# Data Science

*All courses, faculty listings, and curricular and degree requirements described herein are subject to change or deletion without notice. *

## Courses

*For course descriptions not found in the *UC San Diego General Catalog 2020–21*, please contact the department for more information.*

## Lower Division

DSC 10. Principles of Data Science (4)

This introductory course develops computational thinking and tools necessary to answer questions that arise from large-scale datasets. This course emphasizes an end-to-end approach to data science, introducing programming techniques in Python that cover data processing, modeling, and analysis. **Prerequisites:** none.

DSC 20. Programming and Basic Data Structures for Data Science (4)

Provides an understanding of the structures that underlie the programs, algorithms, and languages used in data science by expanding the repertoire of computational concepts introduced in DSC 10 and exposing students to techniques of abstraction. Course will be taught in Python and will cover topics including recursion, higher-order functions, function composition, object-oriented programming, interpreters, classes, and simple data structures such as arrays, lists, and linked lists. **Prerequisites:** DSC 10. Restricted to students within the DS25 major. All other students will be allowed as space permits.

DSC 30. Data Structures and Algorithms for Data Science (4)

Builds on topics covered in DSC 20 and provides practical experience in composing larger computational systems through several significant programming projects using Java. Students will study advanced programming techniques including encapsulation, abstract data types, interfaces, algorithms and complexity, and data structures such as stacks, queues, priority queues, heaps, linked lists, binary trees, binary search trees, and hash tables. **Prerequisites:** DSC 20. Restricted to students within the DS25 major. All other students will be allowed as space permits.

DSC 40A. Theoretical Foundations of Data Science I (4)

This course, the first of a two-course sequence (DSC 40A-B), will introduce the theoretical foundations of data science. Students will become familiar with mathematical language for expressing data analysis problems and solution strategies, and will receive training in probabilistic reasoning, mathematical modeling of data, and algorithmic problem solving. DSC 40A will introduce fundamental topics in machine learning, statistics, and linear algebra with applications to data analysis. DSC 40A-B connect to DSC 10, 20, and 30 by providing the theoretical foundation for the methods that underlie data science. **Prerequisites:** DSC 10, MATH 20C or MATH 31BH, and MATH 18 or MATH 20F or MATH 31AH. Restricted to students within the DS25 major.

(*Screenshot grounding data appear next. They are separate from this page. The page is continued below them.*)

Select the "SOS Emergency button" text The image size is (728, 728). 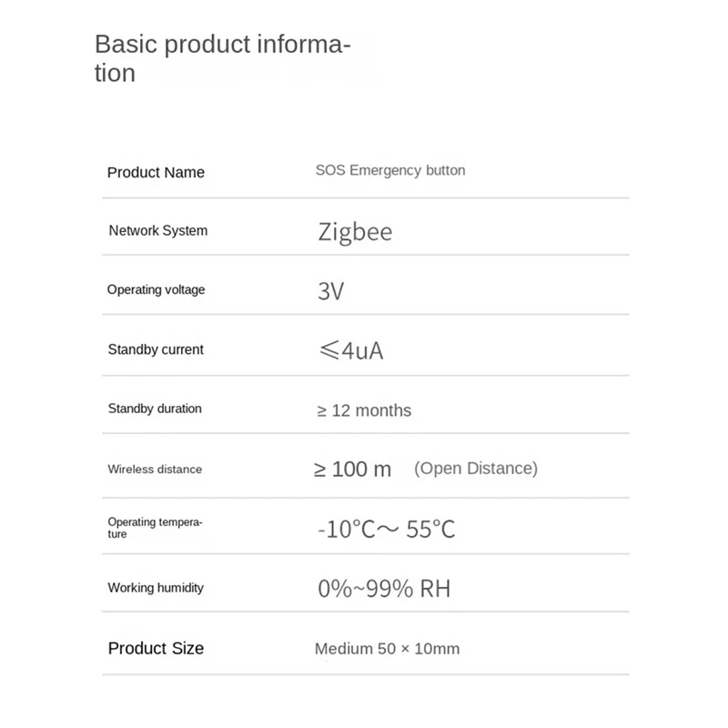pyautogui.click(x=390, y=170)
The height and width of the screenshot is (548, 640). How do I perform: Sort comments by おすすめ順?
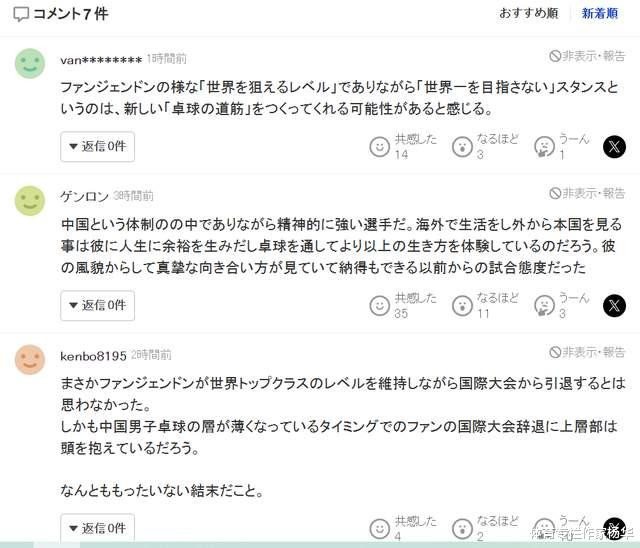tap(529, 13)
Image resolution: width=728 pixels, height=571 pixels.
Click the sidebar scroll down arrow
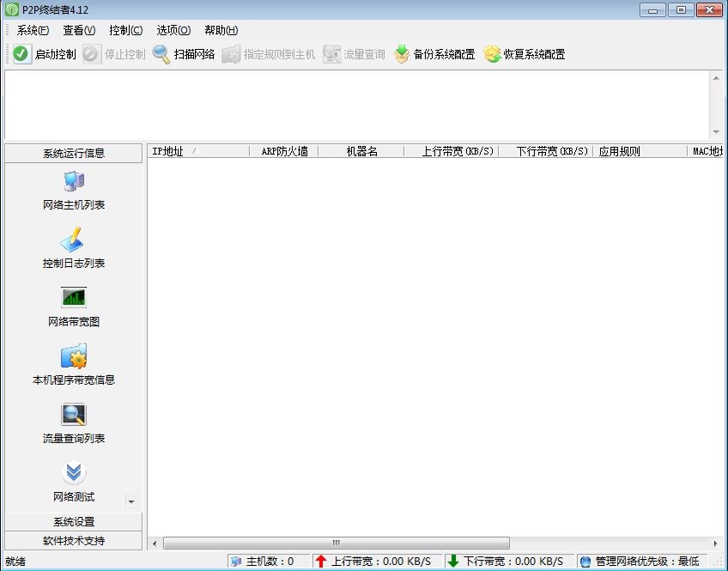pyautogui.click(x=131, y=501)
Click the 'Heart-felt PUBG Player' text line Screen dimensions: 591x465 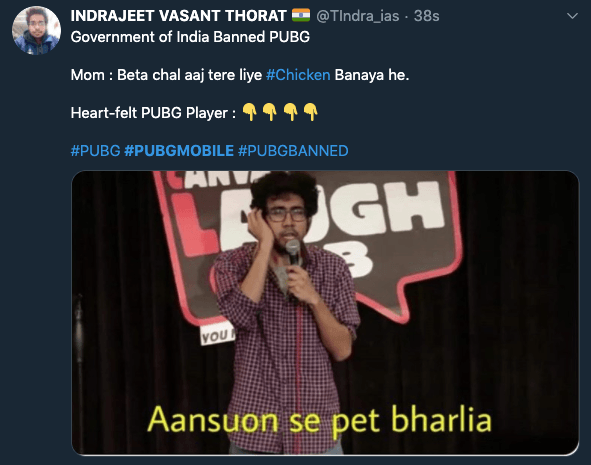coord(153,113)
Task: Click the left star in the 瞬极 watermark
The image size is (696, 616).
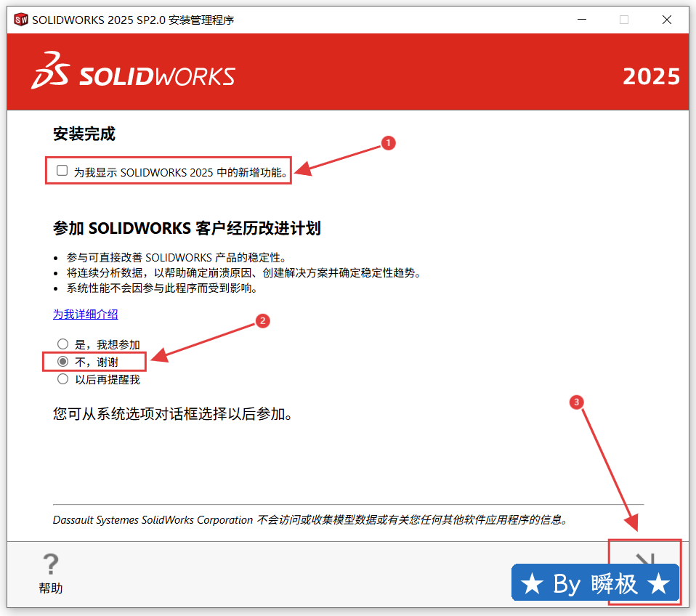Action: (533, 584)
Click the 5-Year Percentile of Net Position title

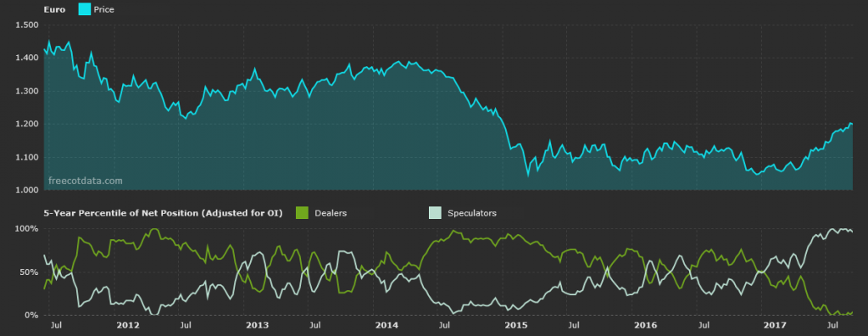pyautogui.click(x=164, y=213)
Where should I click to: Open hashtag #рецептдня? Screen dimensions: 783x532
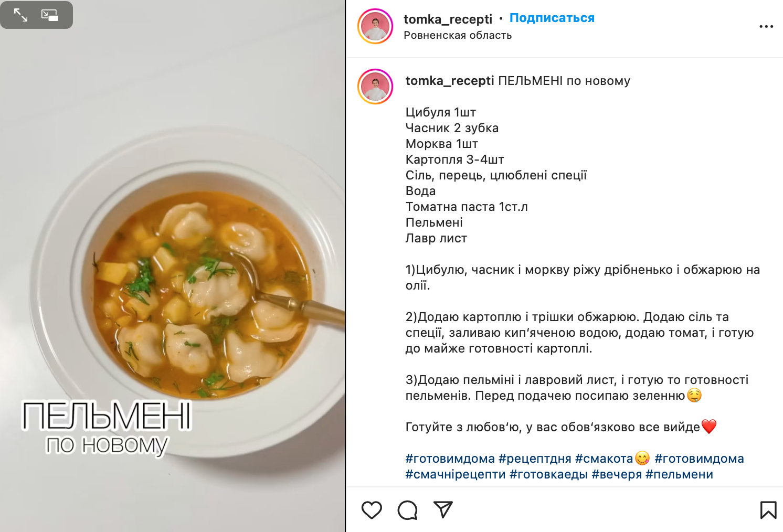click(x=535, y=459)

All other students will be allowed as space permits.

DSC 40B. Theoretical Foundations of Data Science II (4)

The sequence DSC 40A-B introduces the theoretical foundations of data science and covers the following topics: mathematical language for expressing data analysis problems and solution strategies, probabilistic reasoning, mathematical modeling of data, and algorithmic problem solving. DSC 40B, the second course in the sequence, introduces fundamental topics in combinatorics, graph theory, probability, and continuous and discrete algorithms with applications to data analysis. **Prerequisites:** DSC 20 and 40A. Restricted to students within the DS25 major. All other students will be allowed as space permits.

DSC 80. The Practice and Application of Data Science (4)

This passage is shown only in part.